Tuesday, February 05, 2008

Last Chance to Play With the Big Boys, Dennis McCarthy is Off to Dodgertown

By Dennis McCarthy, Columnist
Los Angeles Daily News
02/03/2008



Can a .240 career Little League hitter who averaged three errors a game, choked in the clutch and drove every manager he ever had nuts go home again?

I'm about to find out.

I'll be at Dodgertown this week attending the 50th and final Dodger fantasy baseball camp in Vero Beach, Fla., for old guys like me who think they can still get around on the fastball.
We can't, but who cares? That's why they call it a "fantasy" camp. The Dodgers are moving the team's spring training facilities to Glendale, Ariz., next year, so this is the last chance for local veteran fantasy baseball campers such as Ted Greenberg, Dan Roman and Ken Grossbart to go
home again.

"They're like kids in a candy shop," Joyce Greenberg said Friday as she watched her husband, Ted - a West Hills health-care executive - pack his baseball glove and cleats for another road trip to Vero.
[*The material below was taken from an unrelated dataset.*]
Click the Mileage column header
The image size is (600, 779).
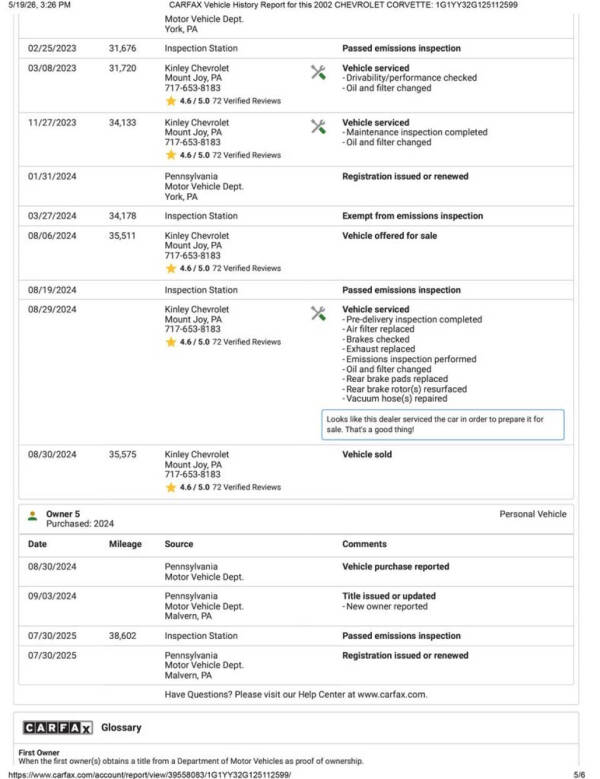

Back when he was turning 50, Joyce surprised her now-59-year-old little boy with a week at Dodgertown for his birthday. He hasn't missed a year since. "I had no idea he'd get addicted," she said. "He can't wait to go back to camp every year to see his friends. It's like they never grew up." Ted tells his two grown daughters and Joyce not to get him anything for his birthday, Father's Day or Hanukkah every year. "Put the money away, and send me to Dodgertown," he says. And they do. The camp is all-inclusive and runs about $4,500 for the week, not including airfare.
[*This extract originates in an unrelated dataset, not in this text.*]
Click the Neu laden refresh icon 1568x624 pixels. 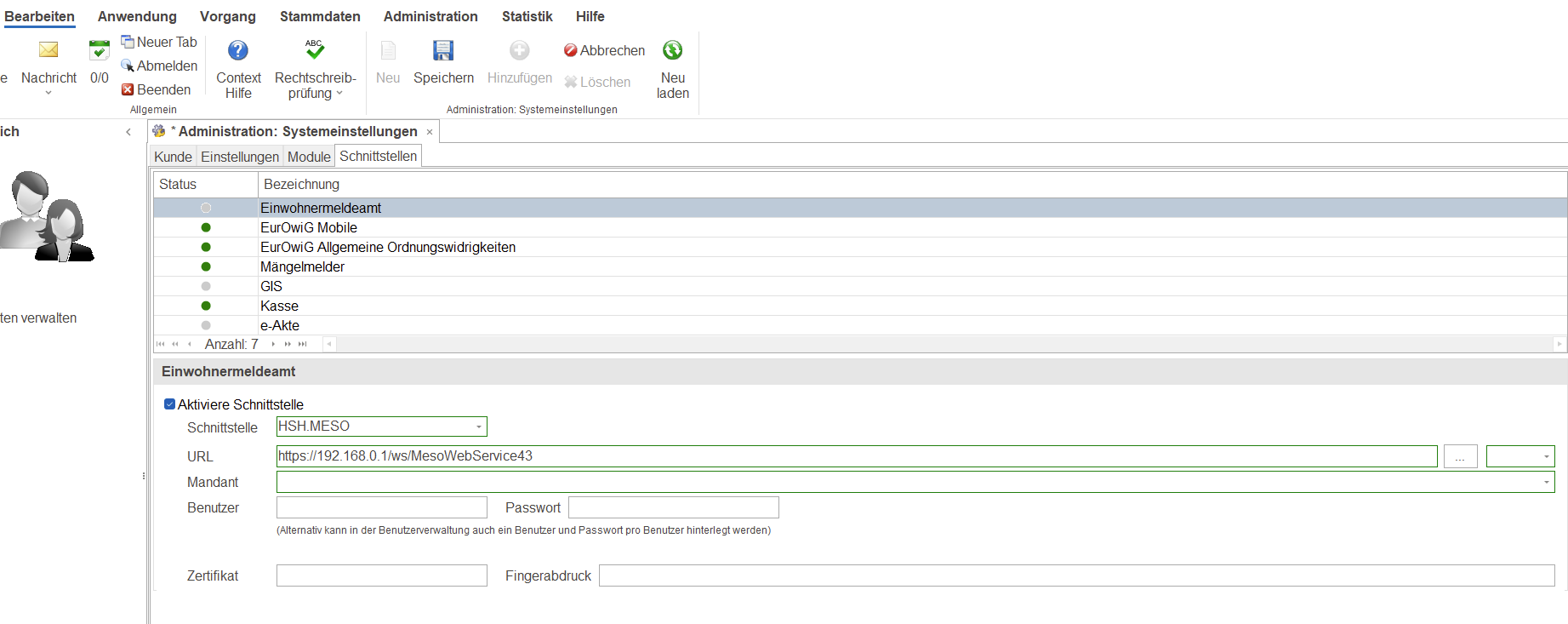(x=672, y=51)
"Where else can you get to be a kid again and spend a week schmoozing with Dodger greats like Duke Snider and Maury Wills?" Ted asked. Play ball with them all day and then meet in the Dodgertown lounge for a few beers after dinner and hear the inside stories from some of the Boys of Summer. No, it doesn't get much better than that. And they all have their wives or
girlfriends to thank.

Joan Roman surprised her husband, Dan, with a trip to fantasy camp back in 1986, when he turned 38. "I was going to wait and send him back for his 40th birthday, but I thought he'd be too old by then," the Encino woman said, laughing. "If I only knew. "Every night he'd call me from camp like a little kid calling his mother and tell me which Dodger stars he met that day."
When he got home, Dan and a few other campers from Southern California started their own baseball league, calling it Dodgertown West.

"We play hardball on Sundays and have more than 130 active members, with 16 players on each team," he said. "Only guys who have gone to fantasy camp are allowed to play." Dan is 59 now and going back to last call at Vero Beach with a few friends from that first camp whom he's still playing baseball with every weekend. "Sending him to that fantasy camp was the best thing I ever did for him," Joan said. "It's kept him young."

It's kept a lot of middle-aged and retired guys young, said 54-year-old Ken Grossbart, an attorney who went to his first fantasy camp in 1993. "This one's special for two reasons," the Agoura Hills resident said Friday. "It's the last camp at Vero Beach, and I'm taking my two sons (ages 36 and 29) this time. "I wanted them to have this experience to remember and play ball with them while I still can."

What better place to do it than a fantasy camp where 60-year-old little boys refuse to grow up?